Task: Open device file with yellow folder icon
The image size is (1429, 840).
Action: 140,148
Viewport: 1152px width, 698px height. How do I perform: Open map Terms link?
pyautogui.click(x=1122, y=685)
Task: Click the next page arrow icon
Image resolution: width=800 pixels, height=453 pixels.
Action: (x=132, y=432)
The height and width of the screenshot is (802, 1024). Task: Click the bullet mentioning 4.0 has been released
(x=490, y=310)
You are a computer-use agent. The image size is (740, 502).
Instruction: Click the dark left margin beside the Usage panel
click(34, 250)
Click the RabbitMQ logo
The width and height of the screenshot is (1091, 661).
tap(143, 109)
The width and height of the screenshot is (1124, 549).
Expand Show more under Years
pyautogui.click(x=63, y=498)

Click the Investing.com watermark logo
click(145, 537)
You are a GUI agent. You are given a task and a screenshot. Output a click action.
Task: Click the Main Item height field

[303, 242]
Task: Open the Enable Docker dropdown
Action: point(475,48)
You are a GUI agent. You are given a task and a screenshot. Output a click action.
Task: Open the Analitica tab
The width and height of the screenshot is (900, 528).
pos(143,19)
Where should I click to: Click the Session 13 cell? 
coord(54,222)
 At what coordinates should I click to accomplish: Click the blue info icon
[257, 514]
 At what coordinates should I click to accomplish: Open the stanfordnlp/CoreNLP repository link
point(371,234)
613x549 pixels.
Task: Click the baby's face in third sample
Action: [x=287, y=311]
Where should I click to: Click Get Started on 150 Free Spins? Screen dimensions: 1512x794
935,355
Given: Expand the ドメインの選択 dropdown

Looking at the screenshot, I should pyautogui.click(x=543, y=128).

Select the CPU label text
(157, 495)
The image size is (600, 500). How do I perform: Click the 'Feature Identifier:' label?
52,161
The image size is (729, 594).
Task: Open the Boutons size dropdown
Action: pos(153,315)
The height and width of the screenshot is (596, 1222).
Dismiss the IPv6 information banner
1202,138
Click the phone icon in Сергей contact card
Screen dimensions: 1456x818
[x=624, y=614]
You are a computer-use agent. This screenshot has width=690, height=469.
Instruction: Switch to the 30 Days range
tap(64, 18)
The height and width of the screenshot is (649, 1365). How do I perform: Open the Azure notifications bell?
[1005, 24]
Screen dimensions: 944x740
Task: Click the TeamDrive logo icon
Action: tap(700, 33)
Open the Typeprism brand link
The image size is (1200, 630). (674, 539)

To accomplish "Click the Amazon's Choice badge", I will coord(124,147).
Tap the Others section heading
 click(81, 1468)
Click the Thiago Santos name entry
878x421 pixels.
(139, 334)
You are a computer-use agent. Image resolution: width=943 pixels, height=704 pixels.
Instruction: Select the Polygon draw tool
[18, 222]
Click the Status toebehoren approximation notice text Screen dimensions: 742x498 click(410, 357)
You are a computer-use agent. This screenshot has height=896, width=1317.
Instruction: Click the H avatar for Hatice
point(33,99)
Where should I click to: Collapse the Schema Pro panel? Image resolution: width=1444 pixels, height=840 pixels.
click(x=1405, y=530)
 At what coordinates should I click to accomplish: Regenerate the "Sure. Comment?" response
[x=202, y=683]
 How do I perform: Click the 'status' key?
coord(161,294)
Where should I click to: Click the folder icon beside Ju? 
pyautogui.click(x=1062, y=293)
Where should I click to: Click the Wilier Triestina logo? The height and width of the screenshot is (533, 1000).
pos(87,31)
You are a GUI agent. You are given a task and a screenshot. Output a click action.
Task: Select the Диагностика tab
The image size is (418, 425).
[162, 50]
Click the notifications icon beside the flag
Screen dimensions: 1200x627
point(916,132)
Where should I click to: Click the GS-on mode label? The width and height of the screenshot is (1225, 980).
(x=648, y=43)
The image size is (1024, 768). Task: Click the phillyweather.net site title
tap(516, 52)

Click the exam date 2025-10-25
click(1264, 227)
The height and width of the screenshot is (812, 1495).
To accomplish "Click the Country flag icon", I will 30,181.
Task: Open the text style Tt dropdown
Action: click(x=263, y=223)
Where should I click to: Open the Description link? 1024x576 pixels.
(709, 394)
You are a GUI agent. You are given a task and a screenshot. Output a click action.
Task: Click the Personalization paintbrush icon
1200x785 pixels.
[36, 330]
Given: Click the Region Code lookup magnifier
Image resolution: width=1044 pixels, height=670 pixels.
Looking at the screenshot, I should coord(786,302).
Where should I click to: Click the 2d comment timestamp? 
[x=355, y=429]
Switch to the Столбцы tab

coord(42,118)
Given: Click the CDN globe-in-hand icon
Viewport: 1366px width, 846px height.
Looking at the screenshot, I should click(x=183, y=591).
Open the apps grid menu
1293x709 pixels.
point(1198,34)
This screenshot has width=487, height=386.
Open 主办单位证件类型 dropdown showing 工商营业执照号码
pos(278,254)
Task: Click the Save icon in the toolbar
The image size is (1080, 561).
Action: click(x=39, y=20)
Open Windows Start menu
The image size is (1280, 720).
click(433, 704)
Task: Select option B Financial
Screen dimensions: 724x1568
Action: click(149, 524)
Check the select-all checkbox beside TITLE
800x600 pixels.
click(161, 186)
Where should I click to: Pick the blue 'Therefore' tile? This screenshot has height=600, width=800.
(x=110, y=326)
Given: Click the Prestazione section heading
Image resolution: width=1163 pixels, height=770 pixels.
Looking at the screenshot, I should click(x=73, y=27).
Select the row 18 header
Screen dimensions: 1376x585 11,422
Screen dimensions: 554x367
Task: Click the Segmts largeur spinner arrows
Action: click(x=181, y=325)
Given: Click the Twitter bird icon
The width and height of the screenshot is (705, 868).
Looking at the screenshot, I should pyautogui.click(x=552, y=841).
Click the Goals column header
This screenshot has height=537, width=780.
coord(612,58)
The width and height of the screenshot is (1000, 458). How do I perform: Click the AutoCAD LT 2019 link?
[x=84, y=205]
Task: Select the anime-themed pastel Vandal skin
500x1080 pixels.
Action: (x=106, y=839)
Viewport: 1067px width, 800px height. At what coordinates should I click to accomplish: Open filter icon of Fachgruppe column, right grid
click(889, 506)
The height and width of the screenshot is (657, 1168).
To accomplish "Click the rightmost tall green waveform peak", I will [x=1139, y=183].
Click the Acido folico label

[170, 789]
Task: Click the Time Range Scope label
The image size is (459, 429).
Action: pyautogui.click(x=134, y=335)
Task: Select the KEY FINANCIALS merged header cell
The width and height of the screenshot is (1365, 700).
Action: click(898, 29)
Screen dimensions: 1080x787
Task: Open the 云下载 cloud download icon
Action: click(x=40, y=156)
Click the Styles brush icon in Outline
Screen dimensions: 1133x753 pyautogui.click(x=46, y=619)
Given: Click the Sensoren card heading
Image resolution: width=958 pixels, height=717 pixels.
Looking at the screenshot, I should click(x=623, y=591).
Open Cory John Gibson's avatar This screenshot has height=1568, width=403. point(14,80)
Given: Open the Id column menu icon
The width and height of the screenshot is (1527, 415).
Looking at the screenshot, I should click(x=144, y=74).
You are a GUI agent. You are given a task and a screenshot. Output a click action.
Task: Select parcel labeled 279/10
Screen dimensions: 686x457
━━━━━━━━━━━━━━━━━━━━
### What to produce
Within the material above, the line with "The height and width of the screenshot is (812, 1495)." opens the range and the line with "Task: Select option B Financial" closes it; reproduce that range word for word.

### Solution for this task
The height and width of the screenshot is (812, 1495).
To accomplish "Click the Country flag icon", I will 30,181.
Task: Open the text style Tt dropdown
Action: click(x=263, y=223)
Where should I click to: Open the Description link? 1024x576 pixels.
(709, 394)
You are a GUI agent. You are given a task and a screenshot. Output a click action.
Task: Click the Personalization paintbrush icon
1200x785 pixels.
[36, 330]
Given: Click the Region Code lookup magnifier
Image resolution: width=1044 pixels, height=670 pixels.
Looking at the screenshot, I should coord(786,302).
Where should I click to: Click the 2d comment timestamp? 
[x=355, y=429]
Switch to the Столбцы tab

coord(42,118)
Given: Click the CDN globe-in-hand icon
Viewport: 1366px width, 846px height.
Looking at the screenshot, I should click(x=183, y=591).
Open the apps grid menu
1293x709 pixels.
point(1198,34)
This screenshot has width=487, height=386.
Open 主办单位证件类型 dropdown showing 工商营业执照号码
pos(278,254)
Task: Click the Save icon in the toolbar
The image size is (1080, 561).
Action: click(x=39, y=20)
Open Windows Start menu
The image size is (1280, 720).
click(433, 704)
Task: Select option B Financial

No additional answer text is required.